On Tuesday, I was just absolutely beat. I went to school, worked our after-school Ninth Block program, worked out in the weight room (Elliptical From Hell for 30 minutes and then arm weights for about 20), went straight to soccer practice, and then headed to trivia. By the time I got home around 10:30, I was absolutely wiped and decided bed was a better idea than blogging.
I was so sleepy, in fact, that on Wednesday morning, I woke up at 6:20, decided my hair still looked decent from showering before trivia the night before, and went back to bed until 6:45. It was awesome.
Yesterday was another busy day: I woke up (late, obv!), had a half day of school, gave two separate presentations to the staff, and then came home to relax before cooking dinner for me and BFF.
I did get the good news that the student about whom I was so worried (open enrollment, etc) is going to be able to stay at my school - yay!!! And then my excitement was brought down quite a few notches when a close colleague of mine told me that I was stereotyping the other school district by saying they would not do as wonderful a job as us in serving this child. It really, really hurt my feelings that I was criticized for doing what I thought was the right thing. It also hurt me because my colleague did not ask for the whole story - when I emailed my principal, I expressed that I was certain the other district was great but that I feared it would be too big for this particular student at this point in the school year, especially due to all of the services we were already providing and the connections we had already made.
I know I'm super sensitive, especially right now, but...I
After that downer (and because I worked out like crazy the day before), I went home and chilled for a bit prior to cooking dinner:
I made a Cooking Light recipe: Baked Pasta with Spicy Turkey Sausage. I also roasted some fresh green beans with garlic, spices, and olive oil. BFF came over after her class got out, and we enjoyed some DELICIOUS dinner. Honestly, it was one of the best things I've cooked in awhile! It was amazing comfort food, yet it was somehow decently healthy! What gives?! And can you believe that picture is just one serving?!
That dinner, time with the BFF, and a nice glass of wine was just what the doctor ordered after kind of a rough day.
During the middle of the night, I woke up several times, which was obviously super annoying. Finally I took three Advil around 3:30 because my stomach hurt so bad. (Lady issues, boys. You wouldn't understand.) Perhaps that's what I was overly emotional yesterday - although I'm still annoyed by the comment - and maybe that's why I'm tearing up at Project Runway now.
Hot mess.
Today, school was also kind of a disaster. Several classes throughout the district are mandated to give benchmark tests every six weeks; my class was one of them, and today was the first of those tests. The test was supposed to be very basic, lasting about 20 minutes or so. Um...yeah right. The first reading passage was three-and-a-half pages, and the second was two pages. There were 15 multiple choice questions total and two short answer questions. My students struggled hugely; with such low reading levels, those passages and so few questions took nearly the entire 90 minutes. I am nervous that I am going to be evaluated - and that my students are going to be assessed - on these questions. Should be interesting...

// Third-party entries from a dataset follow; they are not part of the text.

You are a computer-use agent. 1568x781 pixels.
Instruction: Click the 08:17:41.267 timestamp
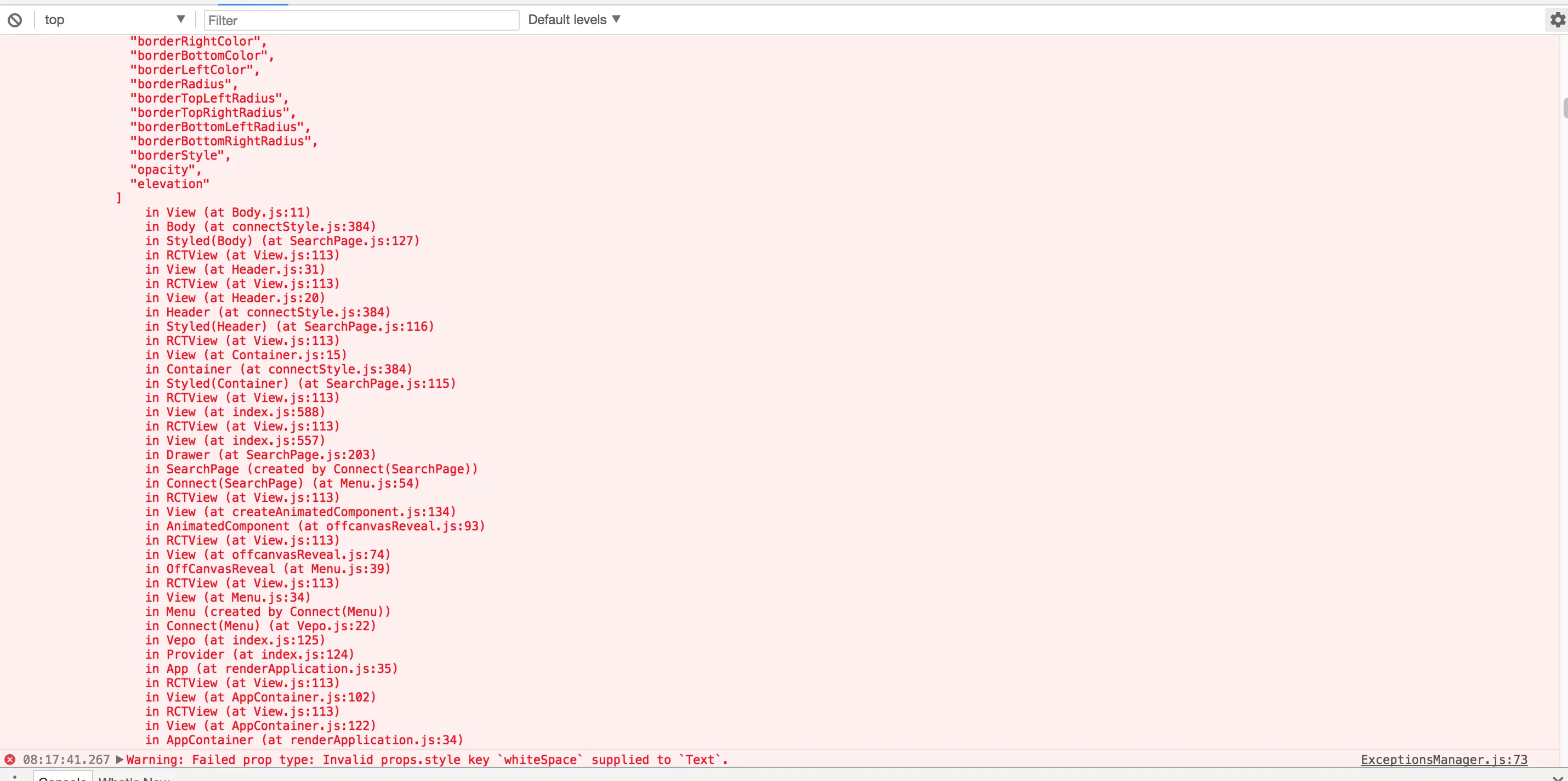point(66,760)
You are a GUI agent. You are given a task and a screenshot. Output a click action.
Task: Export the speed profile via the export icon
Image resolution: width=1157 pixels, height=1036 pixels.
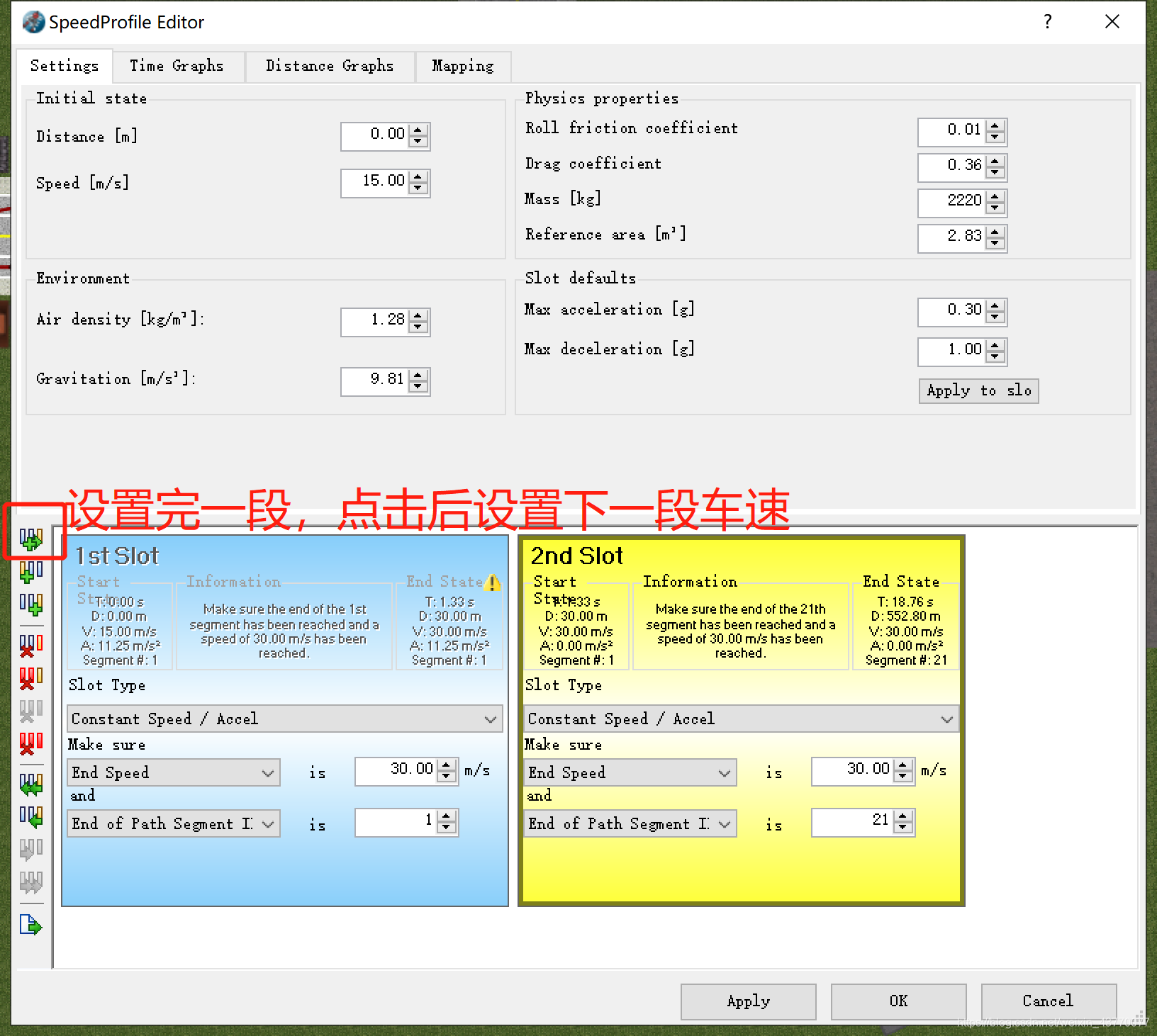click(x=32, y=925)
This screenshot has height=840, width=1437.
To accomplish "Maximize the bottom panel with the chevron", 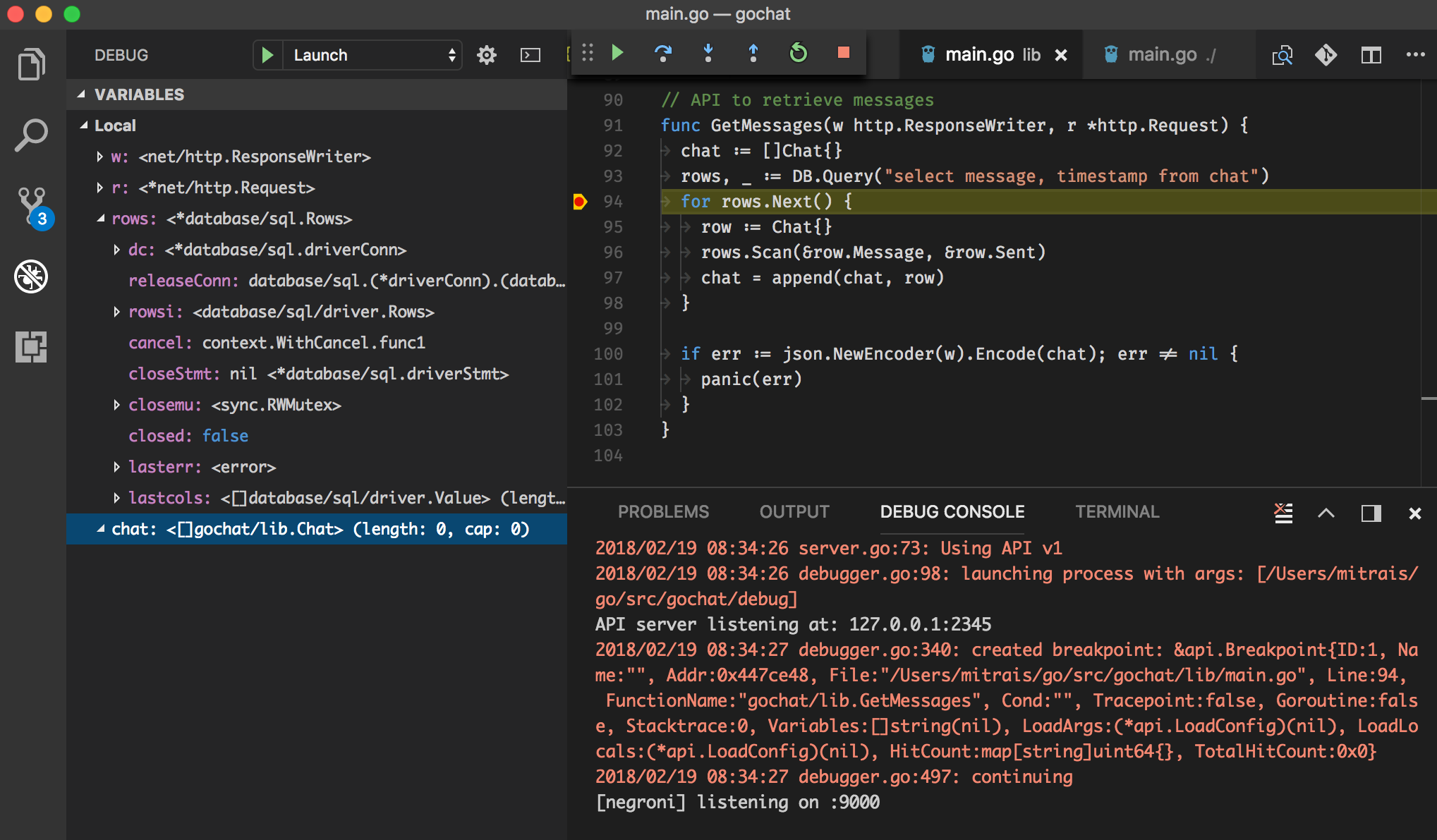I will pos(1326,513).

I came home after working Ninth Block and have been completely lazy since. I even took a short 30-minute nap. Other than that, I ate dinner and watched way too many hours of Project Runway. I didn't workout yesterday, so I really should've gone today, but I am just SO...UNMOTIVATED.
I don't know what to do with myself! I'm hoping this funk is just going to last these two days (boys, again: it's a girl thing). I mean, I have goals to reach!
Plus, it's been absolutely gorgeous the last few days, and I know I shouldn't waste it. I hate winter: the snow, the ice, the gray skies, everything. I need to get outside and take advantage of the sun, the bright blue sky, the awesome temperatures. I. NEED TO. BADLY.
Also preventing me from reaching those aforementioned goals: buying meringues at the store. OMG. Bad news. I thought they were a good treat because it's only 120 calories for four cookies, but it's not so great when you eat the entire package. Never again.
Ugh.
Someone please find me motivation to get my butt in gear. I need it. Desperately.